Maiah Jaskoski, "Civilian Control of the Armed Forces in Democratic Latin America: Military Prerogatives, Contestation, and Mission Performance in Peru." Armed Forces & Society 38, 1 (January 2012): 70-91.
This article presents a new framework for measuring civilian control of the armed forces in post-transition Latin America. Specifically, it builds on approaches that focus on military privileges and military protest, particularly in the face of government challenges to those privileges. Adding mission performance as a third dimension both helps us measure civilian control more accurately and provides causal leverage, as the three dimensions can interact. The paper demonstrates the utility of the framework through a close-up analysis of a critical case: civil–military relations in Peru since the 1990s.
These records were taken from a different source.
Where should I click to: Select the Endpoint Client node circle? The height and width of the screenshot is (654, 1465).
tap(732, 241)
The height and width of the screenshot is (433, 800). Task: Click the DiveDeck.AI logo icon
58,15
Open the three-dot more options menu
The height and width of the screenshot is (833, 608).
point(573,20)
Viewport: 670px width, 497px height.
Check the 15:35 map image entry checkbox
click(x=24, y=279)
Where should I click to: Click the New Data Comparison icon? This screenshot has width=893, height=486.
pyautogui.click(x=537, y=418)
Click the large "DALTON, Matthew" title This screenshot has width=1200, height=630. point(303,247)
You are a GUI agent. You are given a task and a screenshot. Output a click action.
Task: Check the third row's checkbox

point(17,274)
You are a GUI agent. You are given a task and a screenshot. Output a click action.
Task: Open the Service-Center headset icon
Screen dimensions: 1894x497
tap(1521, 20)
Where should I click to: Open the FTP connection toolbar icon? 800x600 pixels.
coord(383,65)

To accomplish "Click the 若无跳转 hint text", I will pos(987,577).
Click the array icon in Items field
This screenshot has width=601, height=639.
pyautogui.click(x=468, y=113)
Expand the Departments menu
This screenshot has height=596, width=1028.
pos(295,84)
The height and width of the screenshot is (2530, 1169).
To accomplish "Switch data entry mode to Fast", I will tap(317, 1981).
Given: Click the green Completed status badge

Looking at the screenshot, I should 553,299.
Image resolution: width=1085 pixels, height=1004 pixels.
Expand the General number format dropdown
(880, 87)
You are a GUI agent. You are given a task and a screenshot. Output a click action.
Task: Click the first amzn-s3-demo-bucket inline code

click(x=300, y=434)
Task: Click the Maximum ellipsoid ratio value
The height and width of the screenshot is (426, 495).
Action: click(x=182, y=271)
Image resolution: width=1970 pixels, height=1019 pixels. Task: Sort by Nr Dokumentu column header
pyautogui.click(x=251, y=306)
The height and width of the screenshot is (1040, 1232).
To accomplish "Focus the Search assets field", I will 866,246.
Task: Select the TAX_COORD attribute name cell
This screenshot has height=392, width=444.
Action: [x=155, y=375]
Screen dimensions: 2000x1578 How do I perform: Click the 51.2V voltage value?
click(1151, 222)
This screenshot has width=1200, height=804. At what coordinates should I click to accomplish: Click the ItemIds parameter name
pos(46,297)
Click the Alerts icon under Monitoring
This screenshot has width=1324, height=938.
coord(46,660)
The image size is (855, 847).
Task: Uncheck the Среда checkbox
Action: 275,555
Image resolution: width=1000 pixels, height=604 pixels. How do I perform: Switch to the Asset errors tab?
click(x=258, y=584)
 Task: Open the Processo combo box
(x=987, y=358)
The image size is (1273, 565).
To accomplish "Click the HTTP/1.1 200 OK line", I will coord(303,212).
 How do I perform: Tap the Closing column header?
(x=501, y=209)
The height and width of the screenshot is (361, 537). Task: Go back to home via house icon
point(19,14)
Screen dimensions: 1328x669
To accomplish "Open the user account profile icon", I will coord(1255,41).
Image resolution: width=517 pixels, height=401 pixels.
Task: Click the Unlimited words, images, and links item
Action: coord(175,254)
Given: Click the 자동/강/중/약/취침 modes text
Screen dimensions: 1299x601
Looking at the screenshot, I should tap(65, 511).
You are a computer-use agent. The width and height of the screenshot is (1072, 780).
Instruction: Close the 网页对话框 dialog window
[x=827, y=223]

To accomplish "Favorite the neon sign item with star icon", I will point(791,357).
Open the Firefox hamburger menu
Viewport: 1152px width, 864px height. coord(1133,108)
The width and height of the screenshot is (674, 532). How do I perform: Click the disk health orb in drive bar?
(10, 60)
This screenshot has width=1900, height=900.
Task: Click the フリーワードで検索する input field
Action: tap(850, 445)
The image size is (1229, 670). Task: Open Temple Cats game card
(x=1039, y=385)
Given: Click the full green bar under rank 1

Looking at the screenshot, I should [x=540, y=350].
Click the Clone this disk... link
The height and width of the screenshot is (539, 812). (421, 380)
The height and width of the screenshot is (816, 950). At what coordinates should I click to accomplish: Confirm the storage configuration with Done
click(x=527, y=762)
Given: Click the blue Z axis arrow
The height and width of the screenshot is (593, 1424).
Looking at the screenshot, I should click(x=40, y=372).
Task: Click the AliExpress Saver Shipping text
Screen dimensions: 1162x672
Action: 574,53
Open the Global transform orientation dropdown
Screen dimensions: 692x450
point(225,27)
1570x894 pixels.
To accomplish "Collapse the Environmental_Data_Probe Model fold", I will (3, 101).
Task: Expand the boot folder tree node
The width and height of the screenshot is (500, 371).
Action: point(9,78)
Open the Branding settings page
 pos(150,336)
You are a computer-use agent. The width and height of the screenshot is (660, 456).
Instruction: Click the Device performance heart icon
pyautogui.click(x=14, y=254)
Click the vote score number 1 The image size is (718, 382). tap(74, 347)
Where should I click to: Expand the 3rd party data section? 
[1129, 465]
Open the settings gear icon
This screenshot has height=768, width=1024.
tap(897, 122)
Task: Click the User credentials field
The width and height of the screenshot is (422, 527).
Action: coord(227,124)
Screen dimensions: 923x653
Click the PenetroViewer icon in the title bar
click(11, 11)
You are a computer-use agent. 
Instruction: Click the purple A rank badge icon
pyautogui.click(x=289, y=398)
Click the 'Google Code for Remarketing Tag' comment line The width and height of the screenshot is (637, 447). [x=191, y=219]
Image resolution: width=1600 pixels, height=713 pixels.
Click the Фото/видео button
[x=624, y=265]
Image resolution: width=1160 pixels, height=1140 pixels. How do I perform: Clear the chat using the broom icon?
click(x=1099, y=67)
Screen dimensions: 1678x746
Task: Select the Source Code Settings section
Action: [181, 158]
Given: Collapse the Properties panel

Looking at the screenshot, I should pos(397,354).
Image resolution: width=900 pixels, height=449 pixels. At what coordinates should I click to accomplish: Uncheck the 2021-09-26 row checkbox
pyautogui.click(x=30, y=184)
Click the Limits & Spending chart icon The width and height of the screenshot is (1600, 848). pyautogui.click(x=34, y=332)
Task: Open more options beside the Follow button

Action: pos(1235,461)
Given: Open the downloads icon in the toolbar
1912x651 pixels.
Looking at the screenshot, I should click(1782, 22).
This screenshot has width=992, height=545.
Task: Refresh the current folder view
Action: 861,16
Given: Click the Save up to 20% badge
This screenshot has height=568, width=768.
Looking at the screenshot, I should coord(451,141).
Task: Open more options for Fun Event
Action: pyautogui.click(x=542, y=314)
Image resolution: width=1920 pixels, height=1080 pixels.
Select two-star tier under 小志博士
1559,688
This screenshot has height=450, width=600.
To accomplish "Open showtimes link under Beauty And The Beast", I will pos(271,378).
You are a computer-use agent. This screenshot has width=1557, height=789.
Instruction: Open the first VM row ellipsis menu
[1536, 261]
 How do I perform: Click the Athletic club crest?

I am glad to see more work done on civil-military relations in Latin America, since it is unfortunately--and inexplicably--common to believe that armies suddenly became non-political after the end of Cold War and dictatorships.
She argues the following:
In contrast to prior approaches, this article proposes adding another dimension to the privileges/pushback framework: mission performance. In response to a civilian command, the military may refuse to do the work (less control), conduct the mission as ordered (more control), or proactively conduct missions more intensively than instructed (less control). The paper demonstrates the utility of the framework through a close-up analysis of a critical case, civil–military relations in Peru since the 1990s. It shows the interaction of the dimensions of military mission performance and military privileges. Specifically, it shows how military inaction in the face of government orders to perform counterinsurgency triggered the government to reinstate military autonomy vis-a`-vis civilian courts.
It is remarkably hard to come to any consensus about how best to measure democratic civil-military relations, in Latin America or anywhere else. Heavyweights like Samuel Huntington and Alfred Stepan have left important marks, but there is always a stubborn sense that analytic holes still needed filling. That dissatisfaction fueled my own dissertation and first book (which, I hasten to add, may be bought used on Amazon for a mere $4, the perfect stocking stuffer). It is always nice to see a larger circle of people grappling with it.
Jaskoski's argument is buttressed by her 75 interviews with military officers, along with close examination of primary documents and of course the scholarly literature. Her main contribution is to argue that different features of civilian control interact, so that success in one may lead to less success in another. I like that interactive element, and more case studies could yield a more closely specified model.